Friday, 29 June 2012

The unexpected mention of the duck people ...

The unexpected mention of the duck people at the very end of The Wind-Up Bird Chronicle, despite possibly done in all intentionality, somehow seems out of place. I could not help thinking that way when I first read it and I cannot help thinking that way in every subsequent reading that has followed. You reach those last pages of the book to suddenly come across May Kasahara's duck people. Ducks? A frozen pond? That rings an unambiguous bell that leaves you frowning upon. It just seems a gratuitous reference to Salinger's running issue of why ducks disappear from the pond at Central Park in winter, when the water is frozen, an issue that Holden Caulfield wonders about a few times in The Catcher in the Rye. May Kasahara talks about the duck people in the very last of her letters to Toru - letters that never reach him - and she even gets to show him those "people" when he visits her. Murakami's ducks do not leave the lake despite the water is frozen, unlike Salinger's. They stay in place and go about their daily doings, slipping and sliding on the frozen surface.
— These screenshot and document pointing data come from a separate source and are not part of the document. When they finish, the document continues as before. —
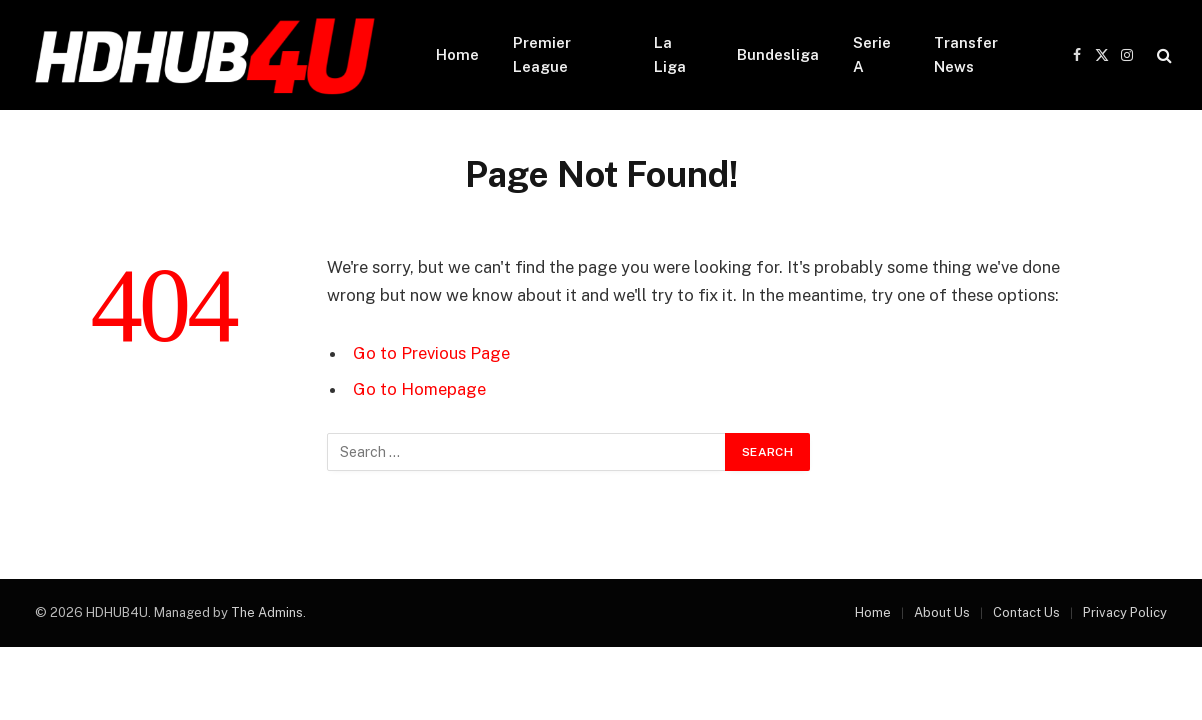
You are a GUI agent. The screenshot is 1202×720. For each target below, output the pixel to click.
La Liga (670, 54)
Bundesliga (778, 54)
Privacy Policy (1125, 612)
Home (457, 54)
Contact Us (1026, 612)
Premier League (542, 54)
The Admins (267, 612)
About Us (942, 612)
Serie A (872, 54)
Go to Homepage (419, 389)
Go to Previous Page (431, 353)
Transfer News (966, 54)
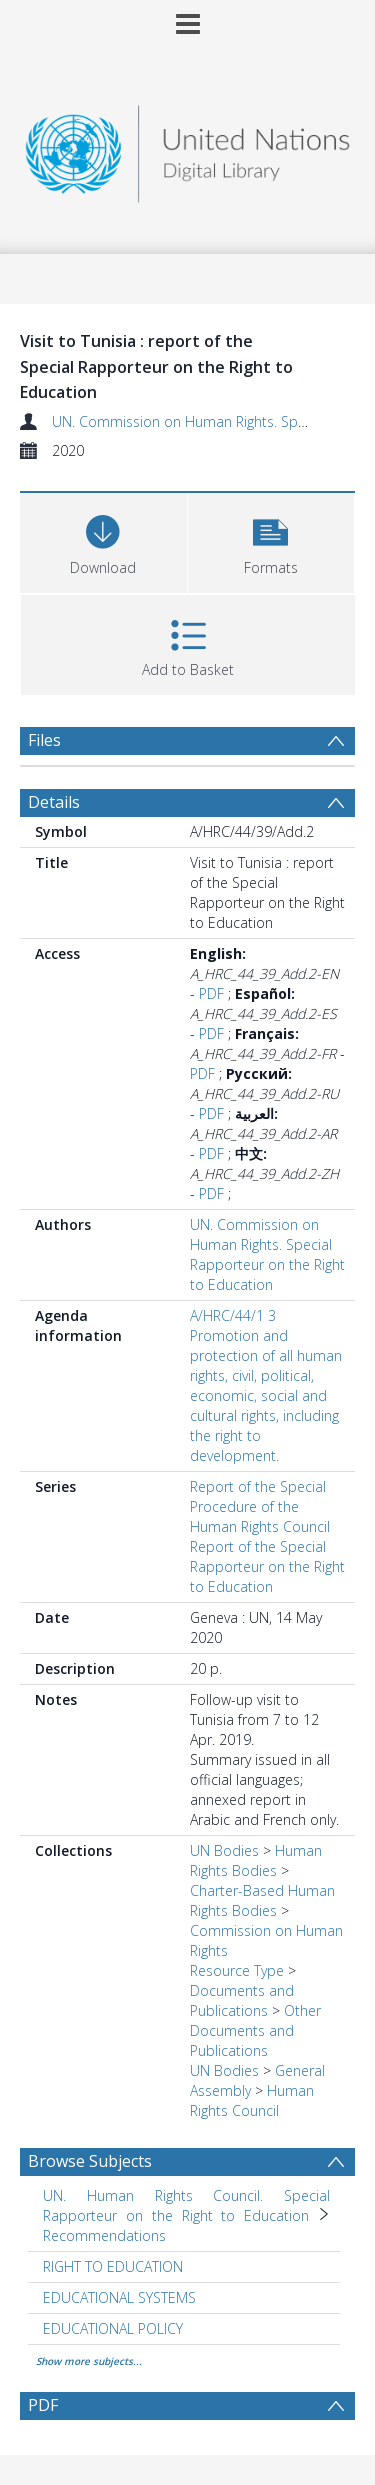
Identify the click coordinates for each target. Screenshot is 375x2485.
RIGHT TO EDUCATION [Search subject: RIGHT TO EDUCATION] (113, 2266)
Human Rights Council (252, 2100)
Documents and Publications (242, 2000)
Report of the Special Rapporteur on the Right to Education (267, 1566)
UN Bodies (224, 1850)
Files (44, 740)
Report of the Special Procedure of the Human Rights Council (260, 1506)
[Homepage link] (188, 148)
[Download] (103, 540)
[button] (271, 540)
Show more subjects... (89, 2361)
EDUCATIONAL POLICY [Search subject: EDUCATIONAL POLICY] (113, 2328)
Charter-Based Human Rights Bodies (262, 1900)
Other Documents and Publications (255, 2030)
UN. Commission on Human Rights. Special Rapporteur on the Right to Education (267, 1254)
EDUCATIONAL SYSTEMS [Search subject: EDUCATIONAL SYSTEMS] (119, 2297)
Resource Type (237, 1970)
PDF (211, 993)
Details (54, 802)
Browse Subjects (90, 2161)
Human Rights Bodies (256, 1860)
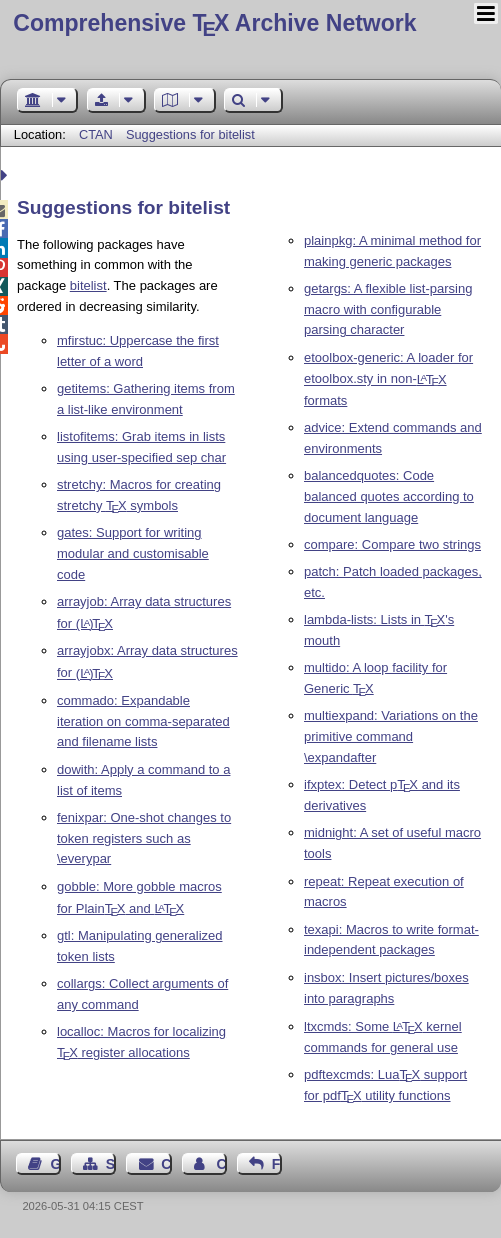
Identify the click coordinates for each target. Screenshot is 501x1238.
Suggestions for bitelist (190, 134)
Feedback (277, 1164)
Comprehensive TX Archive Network (214, 23)
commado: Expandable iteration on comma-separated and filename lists (143, 721)
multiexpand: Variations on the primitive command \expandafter (391, 736)
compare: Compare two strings (392, 544)
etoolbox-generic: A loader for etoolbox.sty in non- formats (388, 379)
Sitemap (111, 1164)
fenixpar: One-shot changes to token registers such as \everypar (144, 838)
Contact (166, 1164)
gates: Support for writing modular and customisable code (133, 553)
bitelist (88, 285)
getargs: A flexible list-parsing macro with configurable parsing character (388, 309)
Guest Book (56, 1164)
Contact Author (221, 1164)
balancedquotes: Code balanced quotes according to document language (389, 496)
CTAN (96, 134)
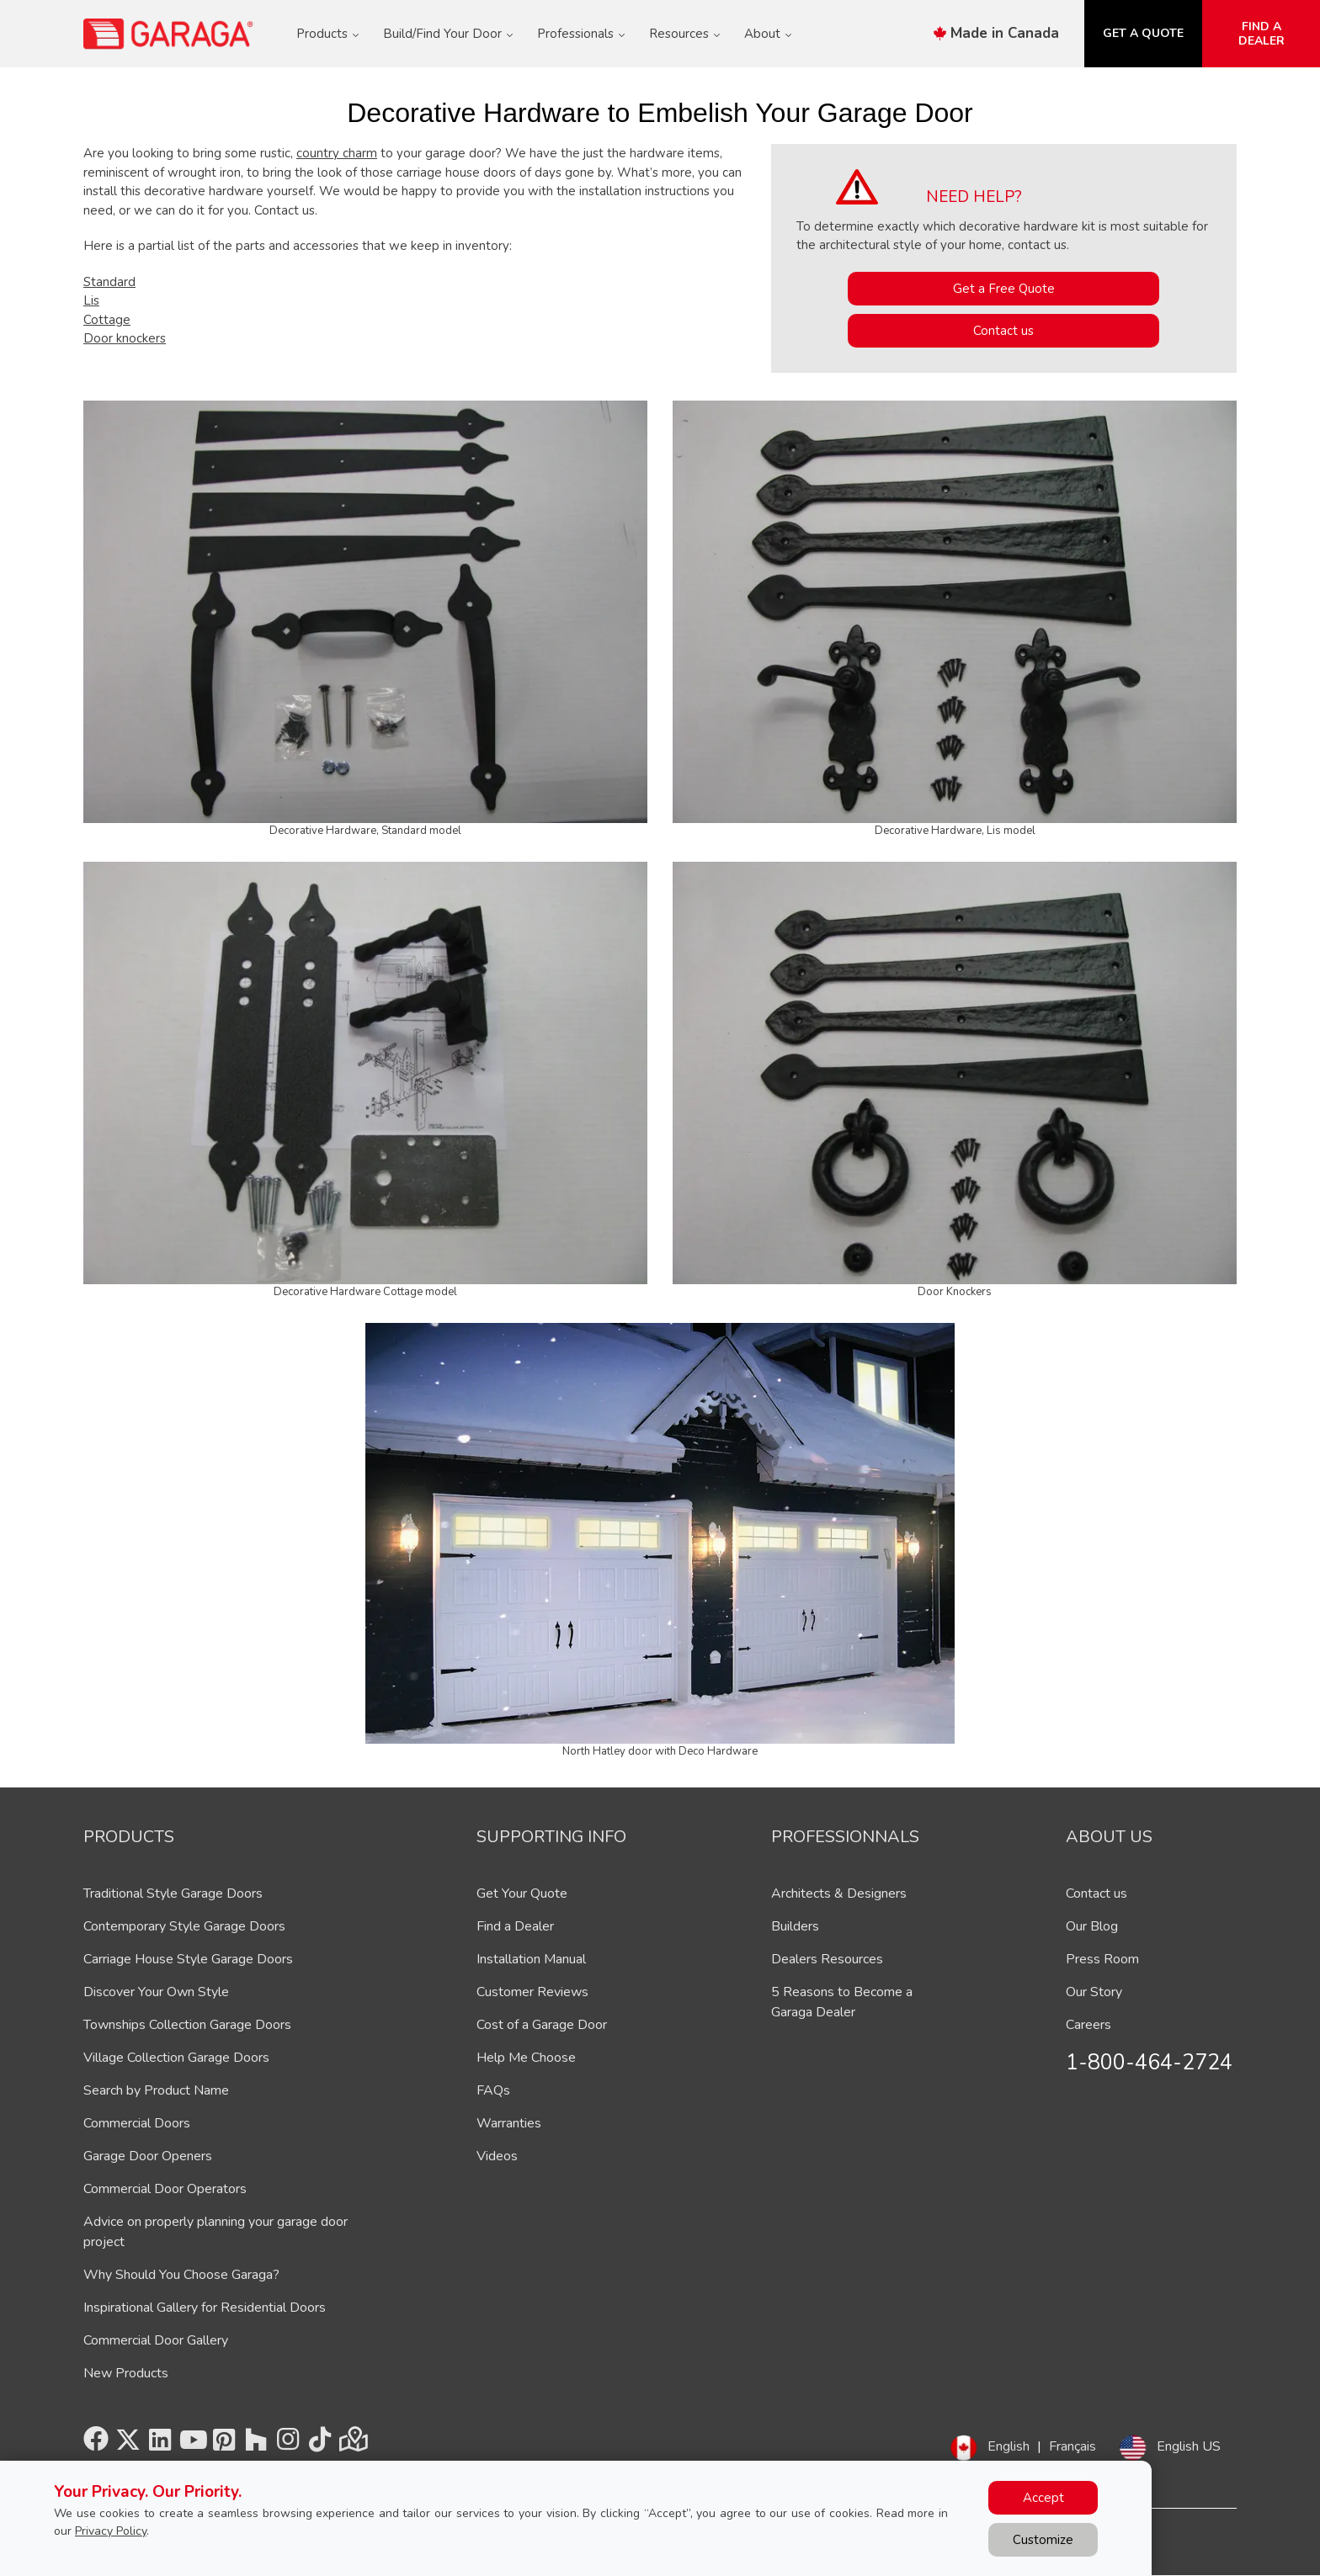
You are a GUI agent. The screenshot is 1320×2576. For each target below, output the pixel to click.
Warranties (508, 2123)
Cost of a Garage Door (541, 2025)
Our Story (1094, 1992)
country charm (336, 153)
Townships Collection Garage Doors (187, 2025)
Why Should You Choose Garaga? (181, 2274)
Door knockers (124, 338)
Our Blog (1092, 1926)
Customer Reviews (532, 1992)
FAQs (493, 2090)
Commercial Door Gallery (155, 2340)
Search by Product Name (156, 2090)
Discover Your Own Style (156, 1992)
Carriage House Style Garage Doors (188, 1959)
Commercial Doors (136, 2123)
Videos (497, 2156)
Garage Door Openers (147, 2156)
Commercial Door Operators (165, 2189)
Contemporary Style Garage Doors (184, 1926)
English (1008, 2446)
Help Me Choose (526, 2057)
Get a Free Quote (1004, 288)
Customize (1043, 2539)
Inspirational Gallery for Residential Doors (204, 2307)
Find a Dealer (515, 1926)
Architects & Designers (839, 1893)
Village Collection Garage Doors (176, 2057)
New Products (125, 2373)
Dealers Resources (827, 1959)
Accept (1043, 2497)
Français (1072, 2446)
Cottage (106, 319)
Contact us (1003, 330)
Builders (795, 1926)
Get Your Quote (521, 1893)
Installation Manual (531, 1959)
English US (1189, 2446)
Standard (109, 282)
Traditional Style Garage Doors (173, 1893)
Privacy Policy (110, 2531)
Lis (91, 300)
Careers (1088, 2025)
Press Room (1102, 1959)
May does not ask herself the question that troubles Holden either - there is no point in so doing in her case - a question that has trascended the world of literature, a delightful and puzzling concern that a most purely childlike Holden ponders - and has us readers pondering along. The funny proximity of a similar (and odd) topic in Murakami's book, the particulars of ducks in their frozen environments no less, is surely not accidental, but it always strikes me as frivolous.